Planilhas presas em operação revelam consórcio de traficantes na faixa de fronteira entre MS, Paraguai e Bolívia

Documentos apreendidos pela Polícia Federal na residência do empresário brasiguaio Antônio Joaquim, o Tonho, em Ponta Porã, apontam para consórcio internacional de tráfico de drogas. Foram encontradas planilhas e anotações que confirmam a existência de uma organização criminosa que atuava na importação de cocaína da Bolívia ao Paraguai. As informações são do Jornal Midiamax.

De acordo com informações do jornal O Globo, foi identificada lista de autoridades e policiais paraguaios que recebiam propina para não interferir no esquema milionário de distribuição de cocaína. Tonho foi um dos alvos da Operação Patron, etapa da Operação Lava-Jato do Rio, realizada na semana passada e que teve o ex-presidente do Paraguai, Horacio Cartes, como alvo principal. Cartes foi preso com o filho.

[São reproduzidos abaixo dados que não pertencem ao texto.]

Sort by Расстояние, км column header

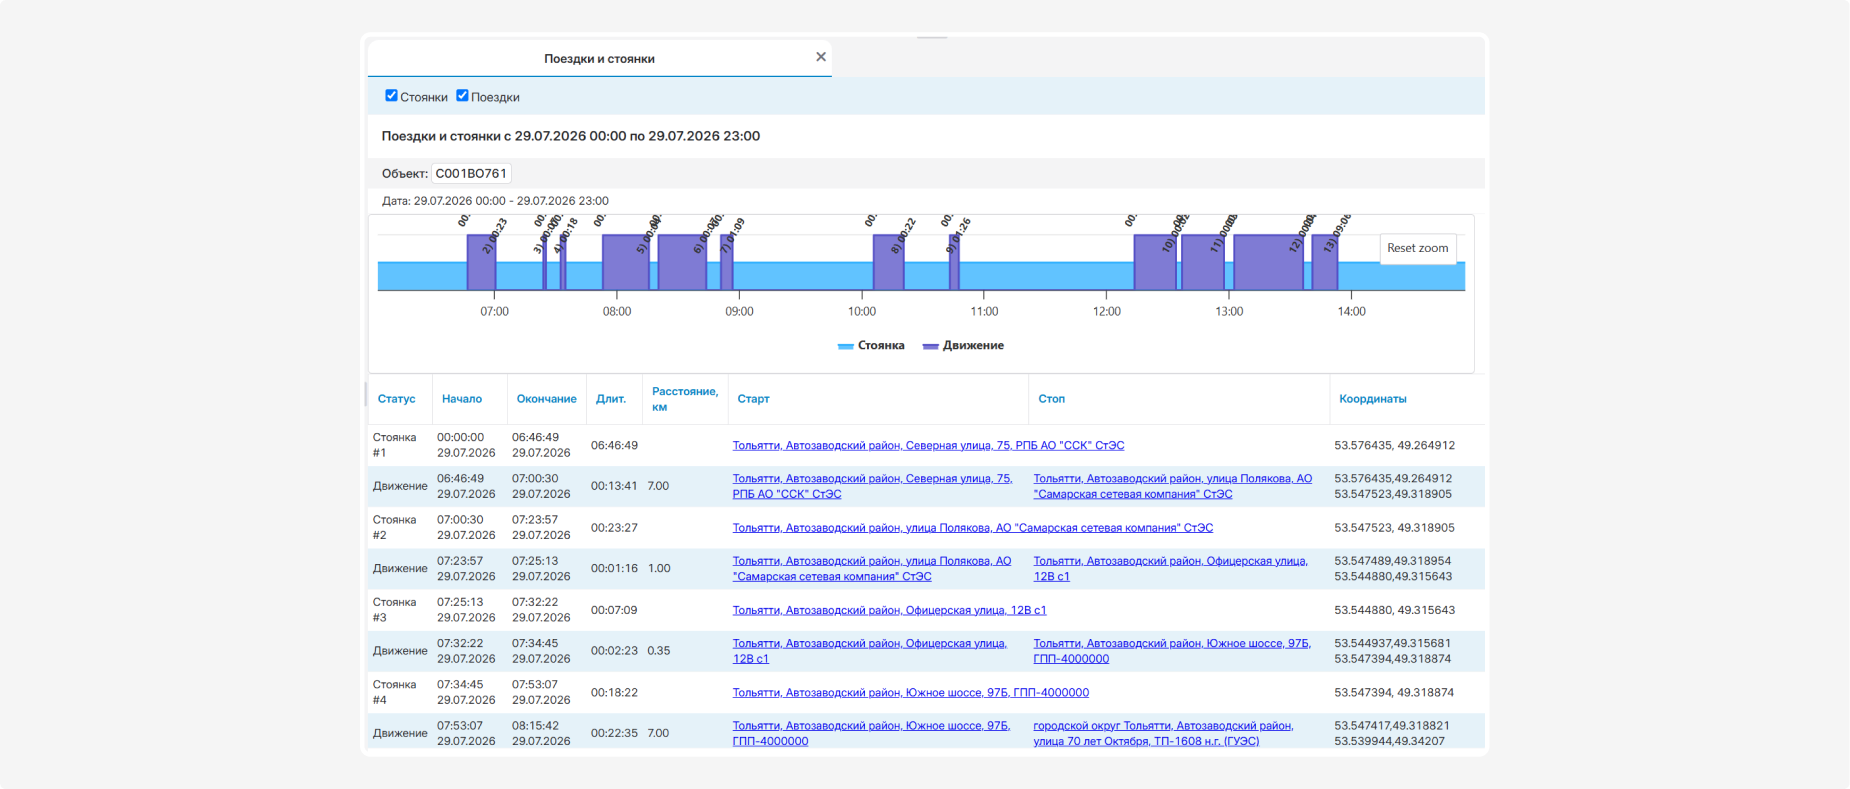pyautogui.click(x=685, y=399)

Tonho chegou a emprestar a residência para Dario Messer, o doleiro dos doleiros que ficou foragido em território paraguaio. As anotações encontradas no imóvel indicam que agentes da Senad (Secretaria Nacional Antidrogas) teriam recebido mais de R$ 70 mil em propinas. Também há conexões com comparsas de Sérgio de Arruda Quintiliano Neto, chefe do tráfico de cocaína na região.

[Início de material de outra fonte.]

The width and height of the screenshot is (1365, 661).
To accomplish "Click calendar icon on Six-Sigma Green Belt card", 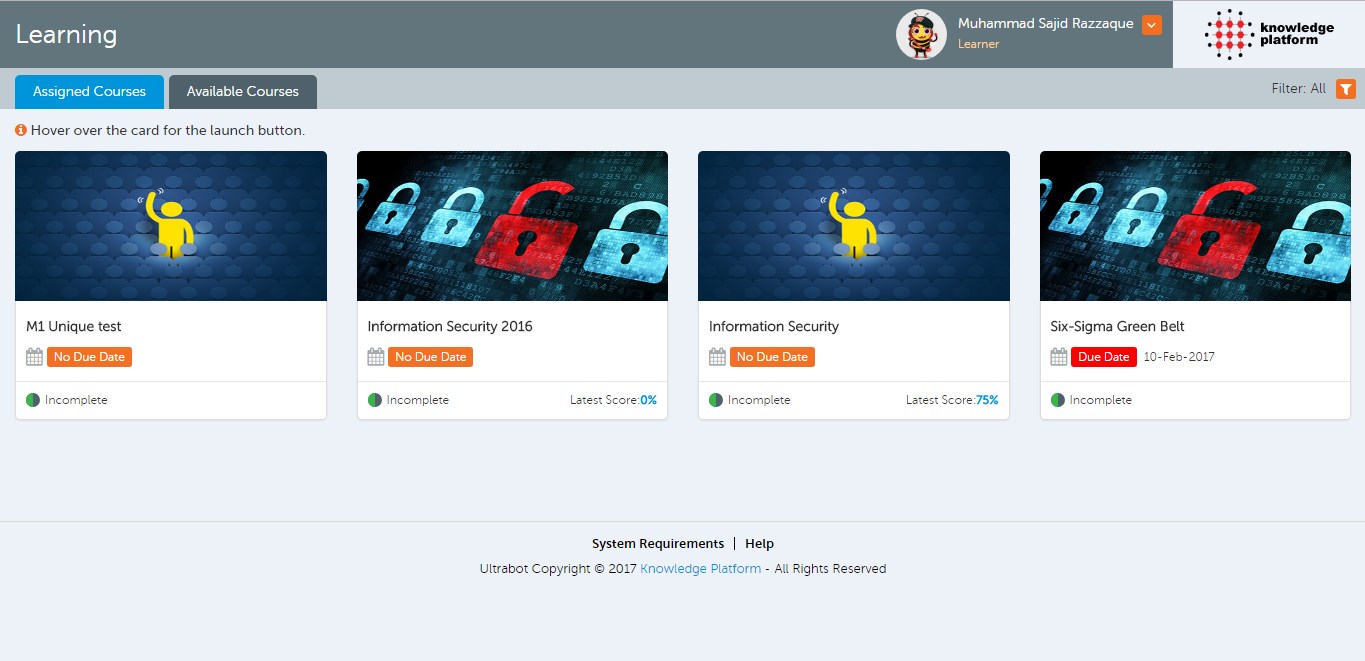I will click(1058, 357).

Conforme já noticiado, durante a operação foram expedidos 37 mandados sendo 16 mandados de prisão preventiva, 3 mandados de prisão temporária e 18 mandados de busca e apreensão, cumpridos nas cidades de Rio de Janeiro e Armação dos Búzios, grande São Paulo e Ponta Porã, no Mato Grosso do Sul, na fronteira com o Paraguai, no dia 19 deste mês.

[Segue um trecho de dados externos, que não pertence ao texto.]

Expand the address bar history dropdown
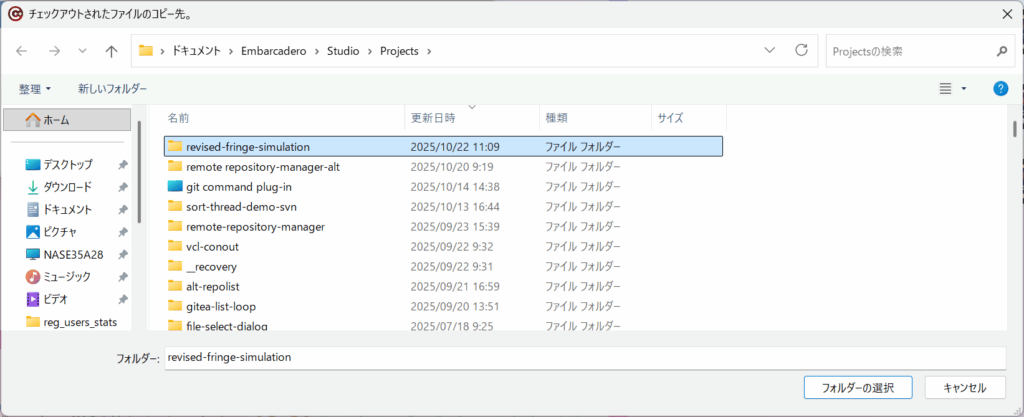This screenshot has width=1024, height=417. (x=769, y=50)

A operação foi realizada contra organização criminosa ligada ao doleiro Dário Messer, que foi preso em julho deste ano. A operação fez parte de um desdobramento da Operação Câmbio Desligo, em julho deste ano. A finalidade é de reprimir os crimes de lavagem de dinheiro e formação de organização criminosa, cometidos pelo núcleo que continuou as práticas criminosas para apoiar a fuga de Dario Messer, que foi preso em São Paulo em julho, ocultando o foragido e seus bens.

A investigação identificou dinheiro ocultado do doleiro no valor de US$ 20 milhões, sendo mais de US$ 17 milhões em um banco nas Bahamas, e o restante pulverizado no Paraguai entre doleiros, casas de câmbio, empresários, políticos e uma advogada.